NEW PHENOTYPES, NEW CHALLENGES
Since the introduction of new drug treatments for SMA, we have observed disease trajectories that differ significantly from the known natural history of the disease. These new phenotypes now also cross the traditional subtypes of SMA. For example, patients with onset before six months of age (typical for SMA type 1) might achieve independent sitting (SMA type 2 by definition) if treatment is initiated early. It is now more appropriate to rely on a combination of age of onset, number of SMN2 copies, and age at start of drug treatment rather than the traditional subtypes to define a clinical phenotype of SMA.

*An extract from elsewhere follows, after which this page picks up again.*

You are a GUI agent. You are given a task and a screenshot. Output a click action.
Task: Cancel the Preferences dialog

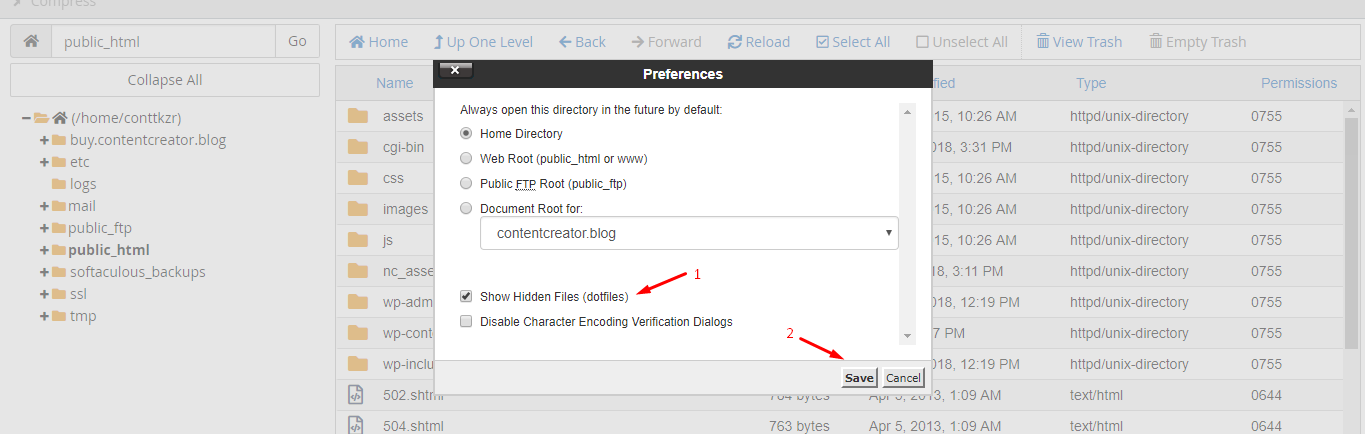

These new disease trajectories also mean we must modify and adapt the clinical approach taken. For example, longer survival without ventilatory support following the initiation of drug treatment needs to be considered when counseling the parents of patients with early-onset types of SMA. On the one end of the spectrum, namely in very severe cases entailing a prenatal onset (SMA type 0), drug treatment is not likely to lead to any relevant improvement in motor function, nor will it prevent the need for permanent ventilation; it might therefore be inadvisable. On the other end, initiating treatment in a presymptomatic patient might result in almost normal motor development.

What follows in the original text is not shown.